Textabschnitt:
%%
E-Rezepte und Telemedizin

Allein das elektronische Rezept ermöglicht es, 0,9 Milliarden Euro Kosten einzusparen. Durch den Einsatz der digitalisierten Rezepte wird der Aufwand verringert, es kann nicht verloren oder kaputtgehen und Wechselwirkungen mit anderen Medikamenten können einfach überprüft werden. Die Telemedizin ist besonders im ländlichen Raum notwendig, oder bei Einschränkungen der Mobilität. Sie ermöglicht es, den vorhandenen Ärztemangel im ländlichen Raum abzuschwächen. Besprechungen mit dem behandelnden Arzt sind bei bekannten Krankheitsbildern nicht unbedingt persönlich notwendig. Moderne Videokommunikation hat sich besonders in Zeiten der Coronapandemie etabliert und einfache Möglichkeiten wurden geschaffen. Werden nur die Daten aus dem letzten Bluttest besprochen und was das für Auswirkungen auf die zukünftige Therapie hat, kann dies bequem vom Schreibtisch ausgemacht werden.

Weniger Barrieren

Einen Termin bei einem Facharzt zu bekommen ist besonders aufwändig, nicht selten hat man mit langen Wartezeiten zu kämpfen. Bei Psychotherapeuten, Orthopäden und Co. kann man auch gerne 6 Monate oder mehr warten, bis Kapazitäten frei sind. Die Telemedizin kann auch hier helfen, mehr Kapazitäten zu schaffen und Kosten senken zu lassen. Insbesondere im ländlichen Raum sind gerade die Fachärzte rar gesät.
%%
Bereitgestellte Daten:
%%
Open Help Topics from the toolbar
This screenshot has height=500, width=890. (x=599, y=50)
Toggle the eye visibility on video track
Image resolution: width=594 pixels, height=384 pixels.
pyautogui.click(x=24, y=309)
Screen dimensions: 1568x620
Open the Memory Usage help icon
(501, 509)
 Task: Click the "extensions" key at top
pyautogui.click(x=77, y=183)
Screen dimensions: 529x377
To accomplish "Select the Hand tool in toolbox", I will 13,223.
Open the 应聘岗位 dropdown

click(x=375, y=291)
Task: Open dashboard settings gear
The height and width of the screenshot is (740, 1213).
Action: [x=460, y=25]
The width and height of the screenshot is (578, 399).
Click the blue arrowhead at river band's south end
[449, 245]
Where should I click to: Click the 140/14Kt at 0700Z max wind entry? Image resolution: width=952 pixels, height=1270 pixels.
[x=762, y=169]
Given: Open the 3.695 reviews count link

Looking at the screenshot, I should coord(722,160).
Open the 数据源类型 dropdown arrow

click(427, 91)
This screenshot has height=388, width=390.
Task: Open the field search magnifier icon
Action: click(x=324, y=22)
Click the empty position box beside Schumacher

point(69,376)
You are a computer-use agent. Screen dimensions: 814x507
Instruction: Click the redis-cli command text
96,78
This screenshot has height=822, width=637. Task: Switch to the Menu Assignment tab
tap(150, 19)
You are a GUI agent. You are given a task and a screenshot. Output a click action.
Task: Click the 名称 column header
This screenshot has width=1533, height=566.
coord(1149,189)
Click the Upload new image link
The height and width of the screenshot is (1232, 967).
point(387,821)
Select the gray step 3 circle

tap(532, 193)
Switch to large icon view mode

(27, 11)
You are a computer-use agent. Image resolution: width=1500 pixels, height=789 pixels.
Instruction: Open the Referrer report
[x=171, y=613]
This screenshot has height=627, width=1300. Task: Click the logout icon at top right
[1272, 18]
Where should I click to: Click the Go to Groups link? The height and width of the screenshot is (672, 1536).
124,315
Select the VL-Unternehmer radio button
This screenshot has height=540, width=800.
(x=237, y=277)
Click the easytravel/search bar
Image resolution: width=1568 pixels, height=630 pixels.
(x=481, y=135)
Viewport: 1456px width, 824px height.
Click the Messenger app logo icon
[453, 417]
%%
Zu erledigende Aufgaben:
A) Wiederhole wortgetreu alles aus dem Textabschnitt von „Einen Termin bei“ bis hinunter zu „Fachärzte rar gesät.“.
B) Wie viel Geld lässt sich laut dem Textabschnitt allein durch das elektronische Rezept einsparen?
C) Nenne alle Vorteile, die der Textabschnitt in dem Satz aufführt, der mit „Durch den Einsatz der digitalisierten Rezepte“ beginnt.
Die Daten werden hierfür nicht gebraucht.

Ergebnisse je Aufgabe:
A)
Einen Termin bei einem Facharzt zu bekommen ist besonders aufwändig, nicht selten hat man mit langen Wartezeiten zu kämpfen. Bei Psychotherapeuten, Orthopäden und Co. kann man auch gerne 6 Monate oder mehr warten, bis Kapazitäten frei sind. Die Telemedizin kann auch hier helfen, mehr Kapazitäten zu schaffen und Kosten senken zu lassen. Insbesondere im ländlichen Raum sind gerade die Fachärzte rar gesät.

B) 0,9 Milliarden Euro.

C)
- Der Aufwand wird verringert.
- Das Rezept kann nicht verloren oder kaputtgehen.
- Wechselwirkungen mit anderen Medikamenten können einfach überprüft werden.